- TASK REQUIREMENTS:
Give an exact copy of the lines from the beginning of the listing below to the "Task: Open the Plagiarism Checker icon" line, inclusive.
┄┄┄┄┄┄
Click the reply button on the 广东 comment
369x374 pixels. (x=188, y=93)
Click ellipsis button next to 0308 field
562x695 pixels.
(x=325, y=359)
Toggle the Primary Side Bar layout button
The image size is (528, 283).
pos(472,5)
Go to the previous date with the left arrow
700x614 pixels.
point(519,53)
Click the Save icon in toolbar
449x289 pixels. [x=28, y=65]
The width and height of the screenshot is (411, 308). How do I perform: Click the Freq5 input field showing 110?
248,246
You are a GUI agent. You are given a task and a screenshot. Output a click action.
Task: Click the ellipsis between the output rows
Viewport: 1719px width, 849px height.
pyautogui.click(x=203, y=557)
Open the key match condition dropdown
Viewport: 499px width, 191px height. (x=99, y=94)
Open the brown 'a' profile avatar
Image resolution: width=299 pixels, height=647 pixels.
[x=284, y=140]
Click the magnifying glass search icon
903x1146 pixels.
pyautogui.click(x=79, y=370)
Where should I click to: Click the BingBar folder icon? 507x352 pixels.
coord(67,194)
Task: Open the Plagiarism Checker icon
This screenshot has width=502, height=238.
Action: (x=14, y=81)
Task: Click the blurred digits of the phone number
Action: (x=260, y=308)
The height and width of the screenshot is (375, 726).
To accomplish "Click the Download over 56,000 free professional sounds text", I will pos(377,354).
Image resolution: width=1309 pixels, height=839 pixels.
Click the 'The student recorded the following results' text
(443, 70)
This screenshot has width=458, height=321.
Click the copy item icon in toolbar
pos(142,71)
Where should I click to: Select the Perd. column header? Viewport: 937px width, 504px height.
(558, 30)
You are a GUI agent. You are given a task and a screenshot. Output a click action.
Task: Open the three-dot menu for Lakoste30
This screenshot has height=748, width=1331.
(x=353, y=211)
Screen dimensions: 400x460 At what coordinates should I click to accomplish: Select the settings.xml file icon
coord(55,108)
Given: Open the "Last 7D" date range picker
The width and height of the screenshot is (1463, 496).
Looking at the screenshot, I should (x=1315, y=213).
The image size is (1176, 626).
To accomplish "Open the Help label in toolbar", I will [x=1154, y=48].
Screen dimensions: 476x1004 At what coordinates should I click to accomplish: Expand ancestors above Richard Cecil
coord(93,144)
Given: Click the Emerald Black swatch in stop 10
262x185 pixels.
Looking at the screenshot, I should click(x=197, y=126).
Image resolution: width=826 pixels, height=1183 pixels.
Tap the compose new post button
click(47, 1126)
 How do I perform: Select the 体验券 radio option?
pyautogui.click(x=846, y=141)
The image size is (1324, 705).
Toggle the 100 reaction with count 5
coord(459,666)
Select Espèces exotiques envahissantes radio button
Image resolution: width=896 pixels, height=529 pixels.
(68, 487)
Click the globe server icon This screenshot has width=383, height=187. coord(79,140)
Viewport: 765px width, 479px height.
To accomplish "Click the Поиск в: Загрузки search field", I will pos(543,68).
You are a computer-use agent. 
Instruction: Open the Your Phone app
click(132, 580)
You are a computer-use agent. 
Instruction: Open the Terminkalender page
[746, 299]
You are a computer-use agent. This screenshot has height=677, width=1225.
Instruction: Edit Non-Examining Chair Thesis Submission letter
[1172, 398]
┄┄┄┄┄┄
- RESULT BELOW:
Click the reply button on the 广东 comment
369x374 pixels. (x=188, y=93)
Click ellipsis button next to 0308 field
562x695 pixels.
(x=325, y=359)
Toggle the Primary Side Bar layout button
The image size is (528, 283).
pos(472,5)
Go to the previous date with the left arrow
700x614 pixels.
point(519,53)
Click the Save icon in toolbar
449x289 pixels. [x=28, y=65]
The width and height of the screenshot is (411, 308). How do I perform: Click the Freq5 input field showing 110?
248,246
You are a GUI agent. You are given a task and a screenshot. Output a click action.
Task: Click the ellipsis between the output rows
Viewport: 1719px width, 849px height.
pyautogui.click(x=203, y=557)
Open the key match condition dropdown
Viewport: 499px width, 191px height. (x=99, y=94)
Open the brown 'a' profile avatar
Image resolution: width=299 pixels, height=647 pixels.
[x=284, y=140]
Click the magnifying glass search icon
903x1146 pixels.
pyautogui.click(x=79, y=370)
Where should I click to: Click the BingBar folder icon? 507x352 pixels.
coord(67,194)
Task: Open the Plagiarism Checker icon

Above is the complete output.